=== STORED RECORDS ===
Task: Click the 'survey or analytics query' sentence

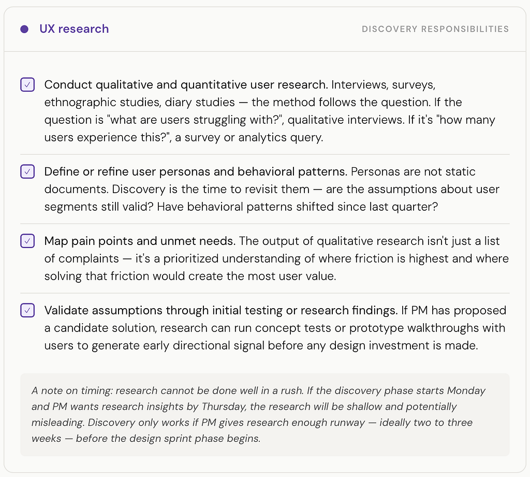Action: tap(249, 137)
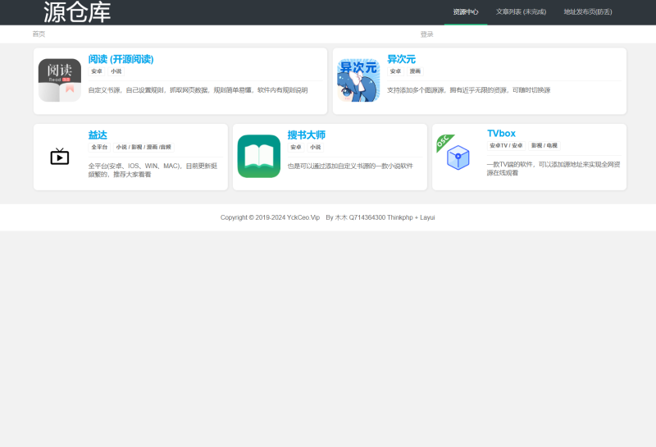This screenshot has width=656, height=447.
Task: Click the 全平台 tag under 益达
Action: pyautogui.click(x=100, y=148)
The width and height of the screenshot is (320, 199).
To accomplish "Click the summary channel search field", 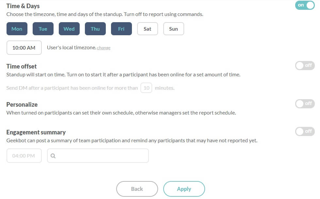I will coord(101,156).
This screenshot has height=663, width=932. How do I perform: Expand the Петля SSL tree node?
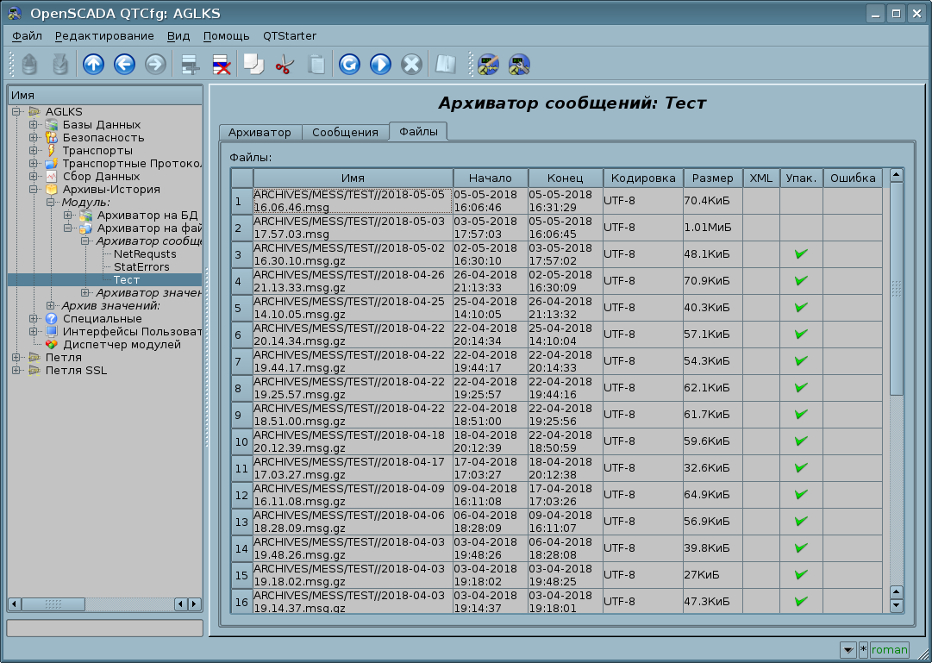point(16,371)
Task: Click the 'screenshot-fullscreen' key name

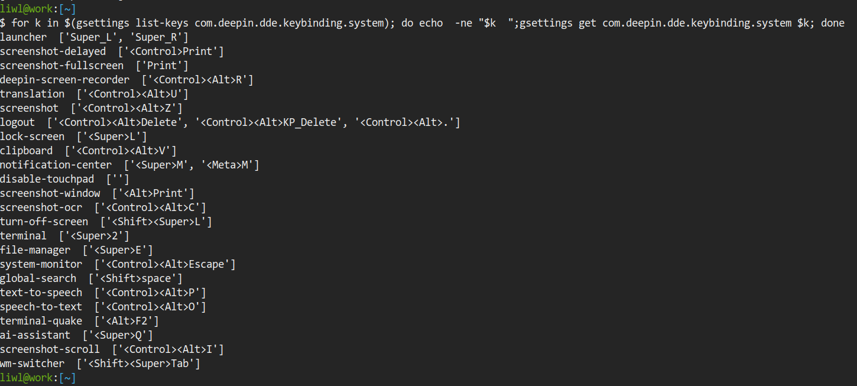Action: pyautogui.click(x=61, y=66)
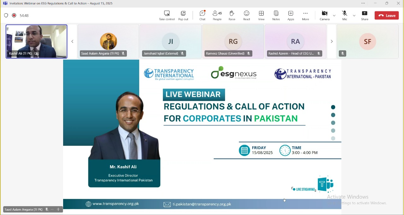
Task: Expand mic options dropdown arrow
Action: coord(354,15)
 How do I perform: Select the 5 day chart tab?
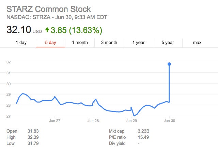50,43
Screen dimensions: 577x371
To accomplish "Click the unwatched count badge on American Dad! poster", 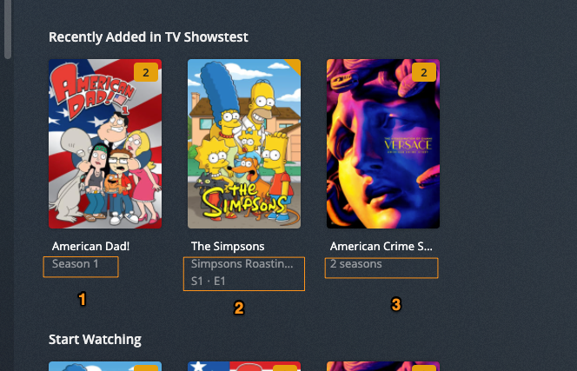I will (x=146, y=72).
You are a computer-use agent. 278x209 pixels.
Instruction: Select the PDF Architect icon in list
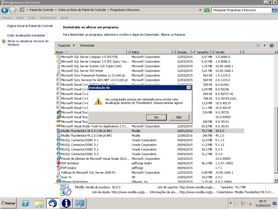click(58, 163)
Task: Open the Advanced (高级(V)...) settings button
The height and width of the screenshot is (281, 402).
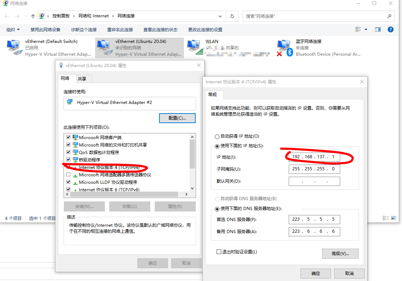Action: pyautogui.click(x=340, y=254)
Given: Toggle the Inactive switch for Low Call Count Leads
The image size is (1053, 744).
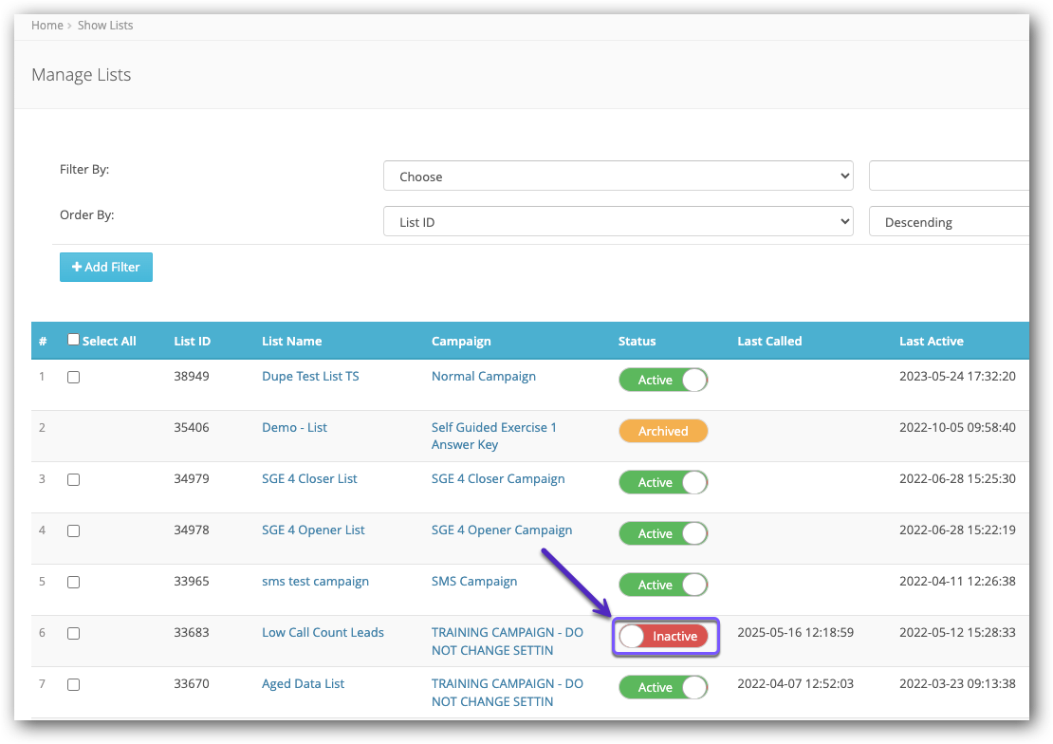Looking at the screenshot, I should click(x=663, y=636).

--

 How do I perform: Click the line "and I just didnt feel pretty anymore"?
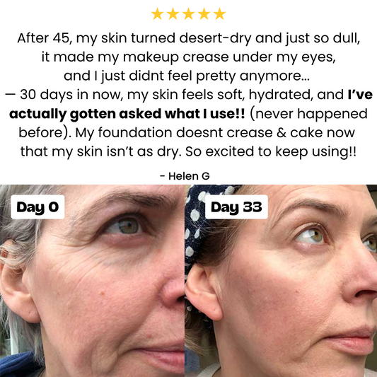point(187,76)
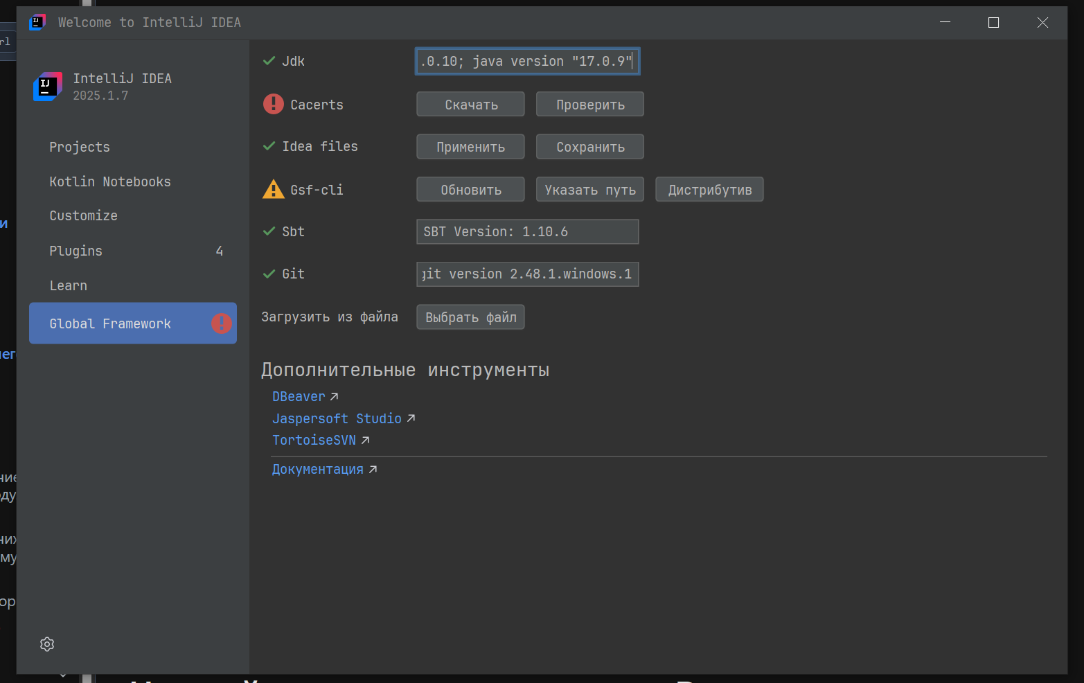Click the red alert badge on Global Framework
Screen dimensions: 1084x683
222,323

* * *

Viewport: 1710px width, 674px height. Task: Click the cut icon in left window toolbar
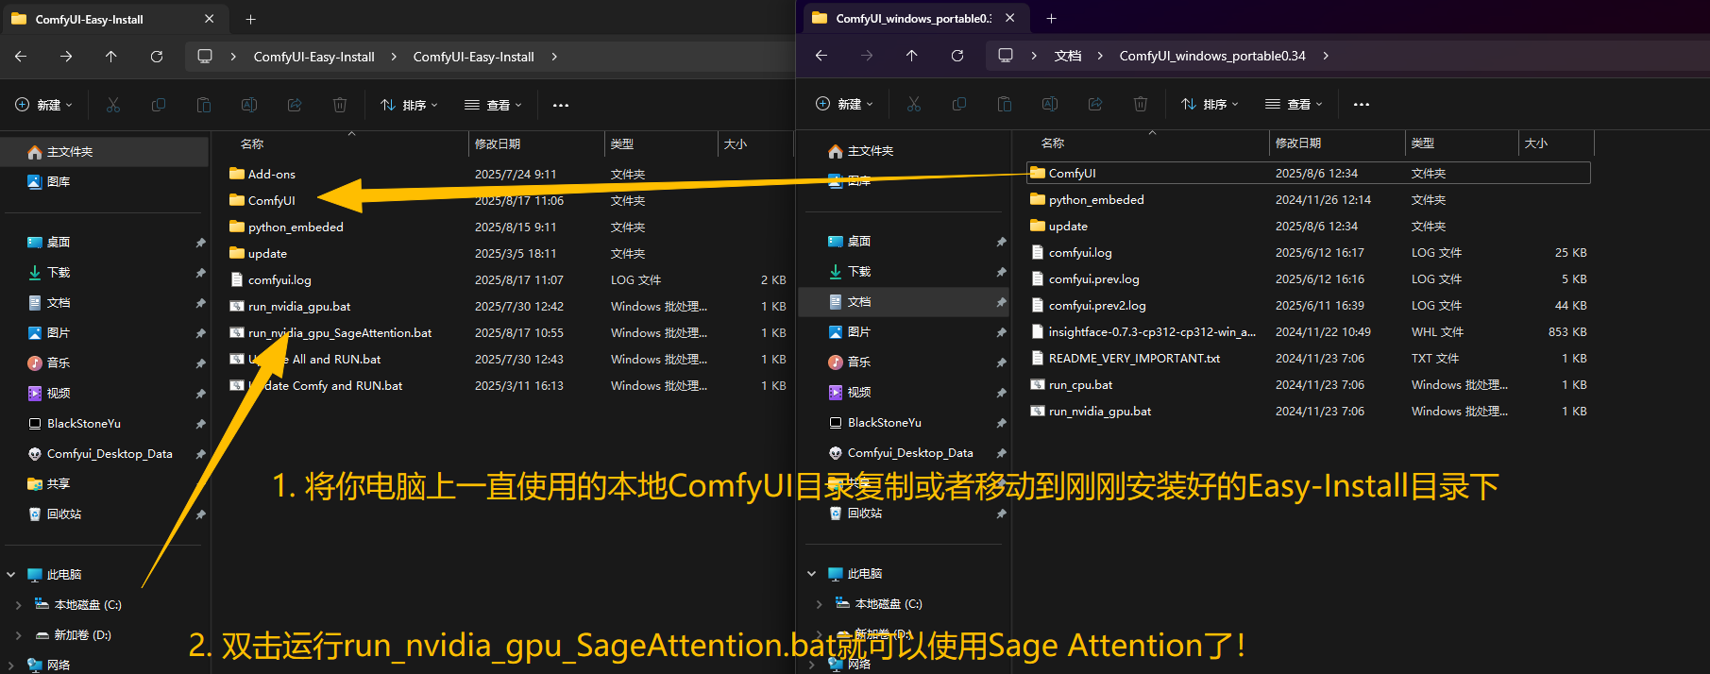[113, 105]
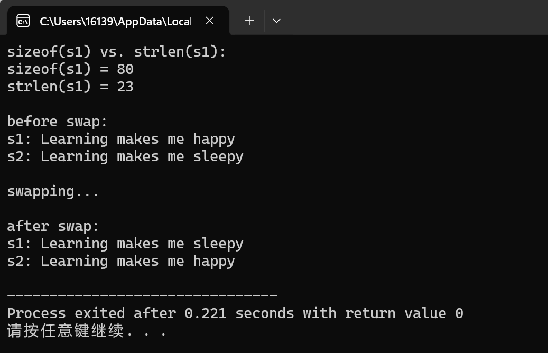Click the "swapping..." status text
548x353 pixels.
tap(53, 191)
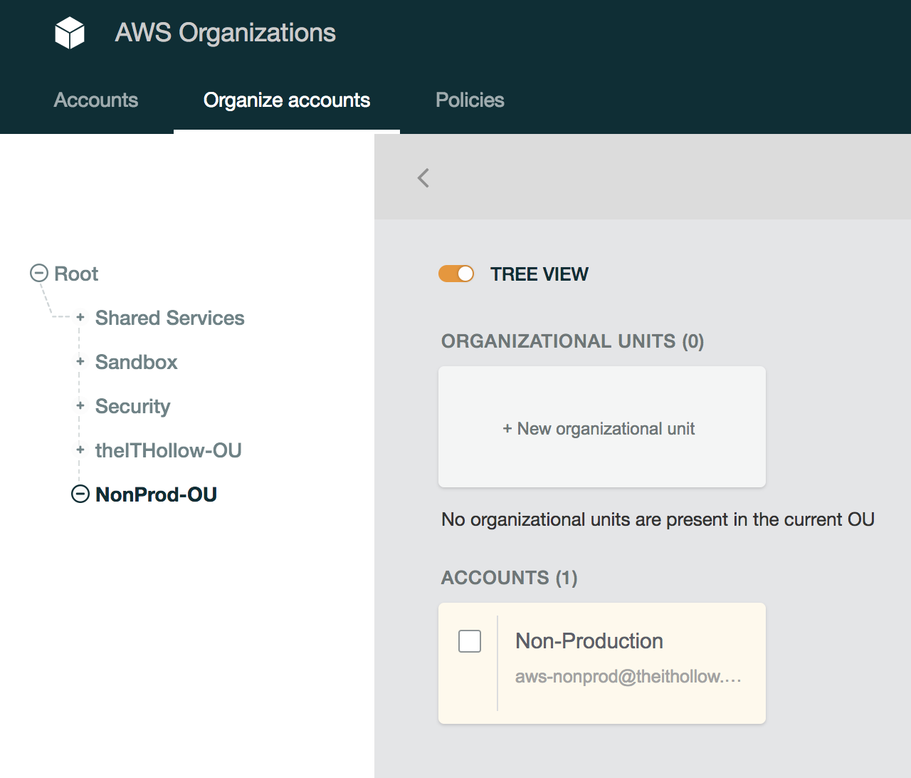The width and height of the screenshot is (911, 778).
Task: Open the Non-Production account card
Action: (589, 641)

=== EXERCISE DETAILS ===
Copy word for word the rows between the line holding "Given: Toggle the" and the line holding "Looking at the", inclusive. Leave out the pictures.

=== EXPECTED ANSWER ===
Given: Toggle the Inactive switch for Low Call Count Leads
The image size is (1053, 744).
Looking at the screenshot, I should click(x=663, y=636).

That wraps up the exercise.